EXTRACT TO READ >>

HTML Syntax Highlighting (Server-Side)

For non-CodeMirror rendering, use highlightTree:

import { highlightTree, classHighlighter, styleTags } from "@lezer/highlight";

export function highlight(script: string): string {
  const tree = parserWithMetadata.parse(script);
  const ranges: { from: number; to: number; clazz: string }[] = [];
  highlightTree(tree, classHighlighter, (from, to, classes) => {
    ranges.push({ from, to, clazz: classes });
  });
  return ranges.reduceRight((acc, range) => {
    const span = `<span class="${range.clazz}">${acc.slice(range.from, range.to)}</span>`;
    return acc.slice(0, range.from) + span + acc.slice(range.to);
  }, script);
}

Mixed/Nested Parsing

Embed one grammar inside another using parseMixed():

import { parseMixed } from "@lezer/common";
import { liftoscriptLanguage } from "../../liftoscriptLanguage";

const parserWithMetadata = plannerExerciseParser.configure({
  props: [styleTags(plannerExerciseStyles)],
  wrap: parseMixed((node) => {
    return node.name === "Liftoscript" ? { parser: liftoscriptLanguage.parser } : null;
  }),
});

The embedded region must be captured as a single token in the outer grammar:

Liftoscript { "{~" ![~]* "~}" }

This allows {~ if (cr >= 5) { state.weight += 5lb } ~} blocks in the planner grammar to be parsed and highlighted with the Liftoscript grammar.


Part 6: Liftosaur-Specific Conventions

Common Token Patterns

Pattern Token Example
Set notation SetPart { Rep "x" (RepRange | Rep) } 3x5, 3x5-8
Weight Weight { ("+" | "-")? (Float | Int) ("lb" | "kg") "+"? } (token) 100kg, +5lb
Ask weight AskWeight { "?+" } (token) ?+
Percentage Percentage { ("+" | "-")? (Float | Int) "%" } (token) 80%, -5%
RPE Rpe { "@" PosNumber } (rule, "@" is inline token) @8, @9.5
Duration/Timer Duration { @digit+ "s" } (token) 90s
Section separator SectionSeparator { "/" } (token) /
Exercise name ExerciseName { NonSeparator+ } (rule) Bench Press
Comments LineComment { "//" ![\n]* linebreakOrEof } (token) // rest day
Unilateral reps UnilateralReps { Rep "|" Rep } 5|5

Line-Oriented Format Pattern

For formats where newlines are significant:

@skip { space }  // space = $[ \t]+, NOT @whitespace (no newlines)

INSTRUCTIONS >>
A: Answer these from the Lezer grammar notes:
(i) Which function, imported from "@lezer/common", embeds one grammar inside another?
(ii) What example is given for the AskWeight token?
(iii) In the line-oriented format pattern, what does @skip use in place of @whitespace?
B: Quote the Lezer grammar notes, starting at "The embedded region" and ending at "the Liftoscript grammar.".
C: Continue the Lezer grammar notes from their last line, keeping the same style and subject.

PROVIDED DATA >>
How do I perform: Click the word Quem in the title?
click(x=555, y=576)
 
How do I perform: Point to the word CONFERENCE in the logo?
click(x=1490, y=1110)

RESULTS IN ORDER >>
A:
(i) parseMixed()
(ii) ?+
(iii) space, defined as $[ \t]+, which includes no newlines

B:
The embedded region must be captured as a single token in the outer grammar:

Liftoscript { "{~" ![~]* "~}" }

This allows {~ if (cr >= 5) { state.weight += 5lb } ~} blocks in the planner grammar to be parsed and highlighted with the Liftoscript grammar.

C:
@tokens {
  space { $[ \t]+ }
  linebreakOrEof { linebreak | @eof }
  linebreak { "\n" | "\r" | "\r\n" }
}

Always define linebreakOrEof to handle the last line without a trailing newline.

NonSeparator Pattern

For exercise names and free-form text, exclude all structural characters:

NonSeparator { ![/{}() \t\n\r]+ }

Add characters as needed (e.g., @, |, ", : for liftohistory). Use @precedence for inline tokens that overlap:

@precedence { "+", "-", "x", NonSeparator }

Compound Tokens

When a sequence like keyword ":" "{" could be ambiguous, fuse it into a single token:

ExercisesOpen { "exercises:" $[ \t]* "{" }

The DFA's longest-match + fallback handles it: if the compound token fails (no {), it falls back to the shorter Keyword match.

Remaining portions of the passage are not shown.